Do You Know Why the Caged Bird Sings?
Maya Angelou did, and her lessons still resonate

Every year at this time, I dusted off my mad English Teacher Skills. Dove back into my literary archives. Prepared to amaze a group of 16- and 17-year-olds with what I knew. And what they should know, too.
Teenagers are a fragile bunch, at least in suburban public schools. They’re often protected from the outside world, and if they meet with a challenge, it usually involves a position on the JV soccer team or a role in the school’s Spring Musical.
But these kids are also resilient, and they’re fierce. And, for the most part, they know that they should pay attention to what matters. So if they are confronted by a situation that smacks of even the smallest scintilla of the reprehensible, they are prepared to do battle to right that wrong.
Dr. Maya Angelou knew that. And she spent her 86 years on this earth supporting those who saw the rusty side of a bad penny more than once. That’s why her works resonated with my Lang cherubs.

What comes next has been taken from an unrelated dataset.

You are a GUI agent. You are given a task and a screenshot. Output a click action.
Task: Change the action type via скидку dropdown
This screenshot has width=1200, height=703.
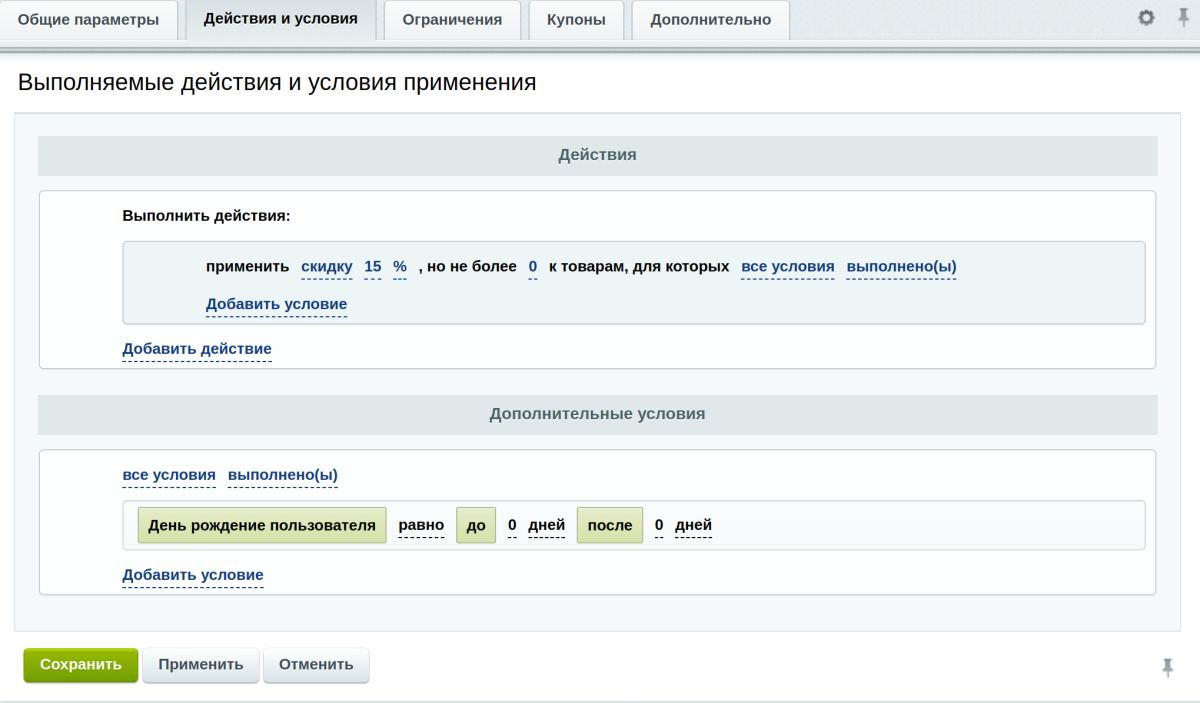(x=325, y=266)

This week marks Dr. Angelou’s 93rd birthday. I always started our AP English Language (aka AP Nelson) unit in time to commemorate her birth and her contributions to the Planet Earth.
I first met Dr. Angelou as a 16-year-old myself. My high school wasn’t the most progressively forward campus, so no one assigned me one of the author’s seven autobiographies. A friend, who babysat for a college English professor, snagged Dr. Angelou’s preeminent memoir, I Know Why the Caged Bird Sings, from her client’s prodigious personal library, and passed it along to me.
I read Caged Bird at least half a dozen times before I graduated from high school a year-and-a-half later.
I assigned Caged Bird to my high school cherubs every one of my 23 years in the teaching trenches. And those suburban students — even the boys, who were clearly uncomfortable with the topics of racism, sexism, rape and redemption — never disappointed me.
But we didn’t just read the book. We learned about Maya Angelou’s crusade to rescue the Human Race from itself. That she wasn’t just a prodigious author, but a poet; that she wasn’t just a writer, but a composer, an actress, a professor, a campaigner. She called herself “a teacher who writes”, and penned the inaugural poem, “On the Pulse of Morning”, for President Bill Clinton’s swearing-in in 1993. She was nominated for the Pulitzer Prize, and my students — to a kid — always thought a grave injustice was perpetrated on this American icon when she didn’t win.
Angelou received the Presidential Medal of Freedom in 2010 from President Barack Obama. She believed in the human right to health care, and more than 30 medical and health-care facilities are named in her honor. She collected more than 50 honorary degrees over a lifetime of achievement. How fortunate so many were able to spend a semester — or two, or perhaps three — at Wake Forest University, where the internationally renowned poet, civil rights activist, actress and author was named that university’s first Reynolds Professor of American Studies. She discovered her passion for teaching at what is colloquially known as Wake, and taught there for 40 years.
I always wanted to sample one or more of Dr. Angelou’s courses: “World Poetry in Dramatic Performance”; “Race, Politics and Literature”; “African Culture and Impact on U.S.”; “Race in the Southern Experience”, and “Shakespeare and the Human Condition.”
Sadly, I never made it down to Winston-Salem. But over the years, I’ve continued to learn from Maya Angelou. I Know Why the Caged Bird Sings sits on my “special” bookshelf at home, where I keep the dog-eared volumes that I taught over the years. I pull it out whenever I need the inspiration to soldier on in this increasingly desperate world. This little girl from Stamps, Arkansas, was always “Hoping for the best, prepared for the worst, and unsurprised by anything in between”. She inspired me to start writing again with this simple, yet elegant, declaration in the pages of Caged Bird: “There is no greater agony than bearing an untold story inside you”.
I always closed our study of Dr. Angelou with a tidbit that pre-dated the Harlem Renaissance. A famed poet of whose work inspired that later era of self-discovery, Paul Laurence Dunbar, penned a poem he named “Sympathy”. Maya Angelou took the title of her most well-known memoir from his stanzas:
I know why the caged bird sings, ah me, When his wing is bruised and his bosom sore, — When he beats his bars and he would be free; It is not a carol of joy or glee, But a prayer that he sends from his heart’s deep core, But a plea, that upward to Heaven he flings — I know why the caged bird sings!
My students learned a great many lessons from Dr. Maya Angelou, the greatest of which was perseverance. Live life beyond the soccer fields and the high school auditoriums. Always.
“If you’re always trying to be normal,” the good doctor said, “you will never know how amazing you can be.” Amen to that.